Private households and companies in Germany are threatened with higher electricity prices. Specifically, it is about a federal subsidy worth billions for network fees that was actually planned – but which could be canceled as part of savings following the budget ruling.
Without the subsidy, end customer prices would rise significantly, said Kerstin Andreae, chairwoman of the executive board of the Federal Association of the Energy and Water Industry (BDEW), to the German Press Agency. “Affordable electricity supply is of great – also socio-political – importance, especially in times of uncertainty. The President of the German Chamber of Commerce and Industry (DIHK), Peter Adrian, warned of burdens on the economy.
The government coalition made up of the SPD, Greens and FDP has planned a federal subsidy of up to 5.5 billion euros for the coming year to partially finance the transmission network costs. The money was supposed to come from the Economic Stabilization Fund (WSF) – however, as a result of the Federal Constitutional Court’s budget ruling, the federal government must dissolve this special fund at the end of the year. The money for the subsidy would now have to come from the core budget. But that could be difficult.
Decision this year
Decisions could be made in the coming days in the negotiations within the traffic light coalition about the 2024 budget. According to Finance Minister Christian Lindner (FDP), the federal government has to plug a hole of 17 billion euros in the federal budget.
The Federal Constitutional Court had declared the reallocation of 60 billion euros in the 2021 budget to the Climate and Transformation Fund (KTF) invalid. The money was approved as a Corona loan, but was subsequently intended to be used for projects for more climate protection and the modernization of the economy. This is now tearing holes in the core budget. The KTF could also be missing billions for the coming year. Adrian warned against concentrating on large projects.
Worries in the economy
“Due to the effects of the energy crisis, electricity prices are still significantly higher than in the past,” said Andreae. “That’s why it was absolutely right for the Bundestag to cap transmission network fees and thus curb end customer prices.” After the extreme increases in energy prices last year, it is now important to signal consistency and reliability to customers.

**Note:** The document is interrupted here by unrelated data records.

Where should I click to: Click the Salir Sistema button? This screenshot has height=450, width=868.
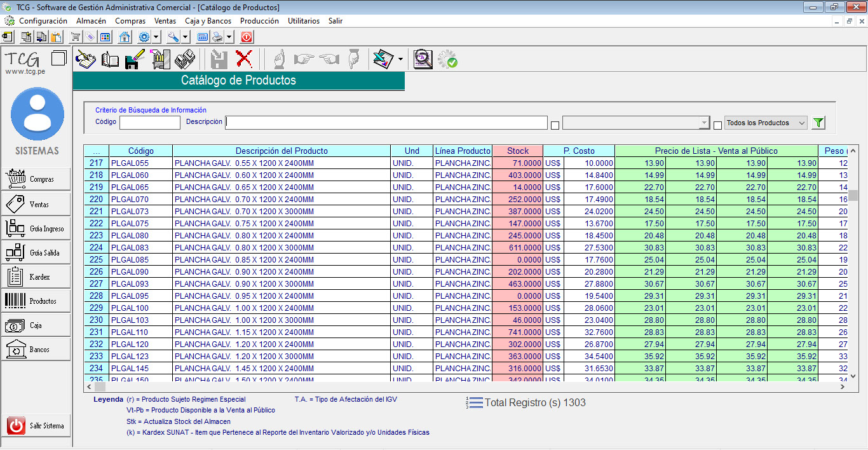pos(36,426)
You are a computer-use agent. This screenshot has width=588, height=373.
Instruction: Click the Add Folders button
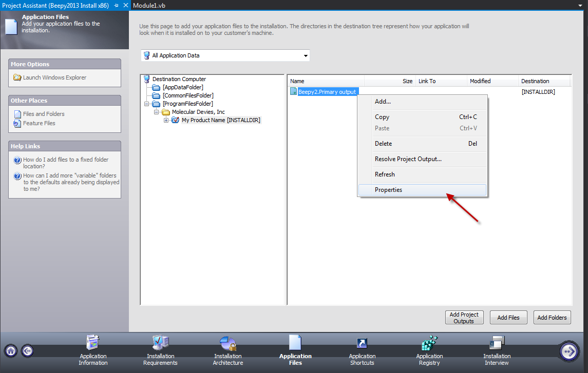click(x=552, y=317)
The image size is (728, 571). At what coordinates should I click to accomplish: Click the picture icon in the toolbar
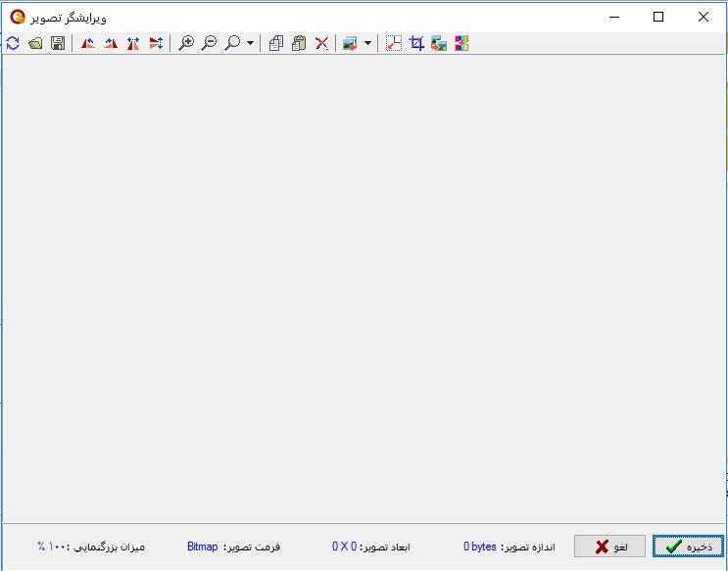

“If the subsidy were to disappear, this would also trigger a domino effect for companies at various levels of the energy industry’s value chain: If the transmission network fees increase, the distribution network operators will also have to increase their fees,” says Andreae.
“The energy suppliers must in turn take the overall increase in network fees into their price calculations and adjust prices that have already been announced. Due to the legal deadlines, this would no longer be possible by January 1, 2024, but would have to be done as quickly as possible.”
Possible consequences
The network fees are part of the electricity price. If the federal subsidy for the fees for the transmission networks – the electricity highways – ceases to apply, the comparison portal Verivox expects a family with an electricity consumption of 4,000 kilowatt hours to incur additional annual costs of around 100 euros.
The green electricity provider LichtBlick expects an additional burden of almost 170 euros for a household with an annual consumption of 4,000 kilowatt hours if the federal subsidy ceases. Gross electricity costs would increase by 4.15 cents per kilowatt hour. The promised subsidization of transmission network fees, which the electricity network operators have already factored into their network fees, must be maintained.
DIHK President Adrian told the dpa: “The increase in network fees at the turn of the year alone would burden a typical medium-sized company by a six-figure amount if the promised subsidy does not come.”
Other reliefs also at risk?
It is already certain that the state gas and electricity price cap financed by the WSF will expire at the end of the year and not at the end of March as originally planned.
In the coalition’s search for savings, a multi-billion dollar package to relieve industry and medium-sized businesses in view of high electricity prices, which the coalition leaders had put together before the verdict, could also be in question again. Among other things, the electricity tax for all manufacturing companies is to be reduced to the minimum value permitted in the EU.
Around 350 companies that are particularly exposed to international competition and suffer from high electricity prices are to receive additional help. The existing so-called electricity price compensation is to be extended and expanded for five years.
“The federal government must create a balance when setting the course for the budget – between compliance with political commitments for individual industrial projects and the agreed relief for the broad spectrum of network fees and electricity taxes,” said Adrian. “Both are essential to secure the entire industrial value chain.”